With the following code, the numbers are searched in a better order and the solution is found after only 57 sums, irrespecitve of the "upper limit" setting.
Both find the same solution. Still, both algorithms are theoretically flawed, because they both don't generate potential solutions in strictly ascending order, so how do we know that we really have the lowest of all potential solutions if we stop after the first match? For example if we set the upper limit at 1000 and generate all numbers that can be represented at least two ways as a sum of two cubes (1593 solutions), we can see that they are not found in sorted order. My transposed solutions is much better though, while my original solution is all over the place. Here are the candidates in the order found (the right panel is zoomed to for first 101 candidates, with the y axis mapped logarithmically).
09-30-2008 07:10 AM - edited 09-30-2008 07:10 AM
09-30-2008 10:05 AM
09-30-2008 10:28 AM
ShotSimon wrote:Would you like to choose the next puzzle challenge?
Taxicab(3) numbers are number that can be expressed three ways as a sum of two cubes.
Write a program that finds such a number number and displays it, including the three possible input pairs.
I would guess that your code style might take a long time, so we need something a bit faster.
4143 + 2553 = 87539319
4233 + 2283 = 87539319
4363 + 1673 = 87539319
Write a program that finds this solution and also displays the three pairs of factors.
We are looking for speed. The fastest code wins! 🙂
(A few trivial modifications of my solution will do this in well under 1 minute. So let's see who can do it the fastest :))
09-30-2008 11:32 AM
09-30-2008 12:00 PM
altenbach wrote:
Bonus problem: Write a program that finds all taxicab(3) numbers where the factors are all below 1000.
Just to raise the bar a bit, I wrote some simple LabVIEW code that finds all 8 solutions in under one second. 😄 Can you beat that?
(Yes, my solution can be improved quite a bit! There is a lot of slack left. ;))
09-30-2008 12:37 PM
I'm with you Altenbach, it runs in under 1 second on but I guess I could still improve it. I'll try to find a solution to remove the "Sort 1D" array from the process.
Olivier
09-30-2008 12:52 PM - edited 09-30-2008 12:53 PM
altenbach,
While all your previous solutions use a very small amount of code I'm having a hard time figuring out how to extract the numbers that came about generating the taxi number to begin with. The last pair is easy but the first pair is lost in the array as a sum
Also for your new problem I wanted to know if you count the time it takes to create a constant array of say all cubed values from 1 to 1000 towards the total time?
-SS
09-30-2008 12:54 PM - edited 09-30-2008 12:58 PM
You can do whatever you want als long as it is pure LabVIEW and honest code (no dll, no folded algorithm, i.e. upper limit must be a control).
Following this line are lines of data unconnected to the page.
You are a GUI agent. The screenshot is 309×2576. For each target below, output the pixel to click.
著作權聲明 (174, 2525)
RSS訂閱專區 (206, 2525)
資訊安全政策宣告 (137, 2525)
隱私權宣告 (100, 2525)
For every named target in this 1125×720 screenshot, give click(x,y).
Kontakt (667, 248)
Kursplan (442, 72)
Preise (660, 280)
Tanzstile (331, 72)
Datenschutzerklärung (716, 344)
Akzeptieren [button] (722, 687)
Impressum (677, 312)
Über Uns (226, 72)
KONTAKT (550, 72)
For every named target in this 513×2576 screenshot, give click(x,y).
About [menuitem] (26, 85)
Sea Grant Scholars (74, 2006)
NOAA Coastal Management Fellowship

And no, I don't precompute the cubes.
The totla time is everything, from start of the code to the result.
09-30-2008 07:54 PM - edited 09-30-2008 07:55 PM
OlivierL wrote:I'm with you Altenbach, it runs in under 1 second on but I guess I could still improve it. I'll try to find a solution to remove the "Sort 1D" array from the process.
I timed my version on an ancient Athlon XP 3200 that I had sitting around in the lab and it did it in about 275ms. Haven't tried on my core 2 Duo, but should be faster, even though the code is not optimized to use more than one core....
(I can switch it to give all taxicab(2) numbers (for all factors >1000) instead, which takes about the same amount of time).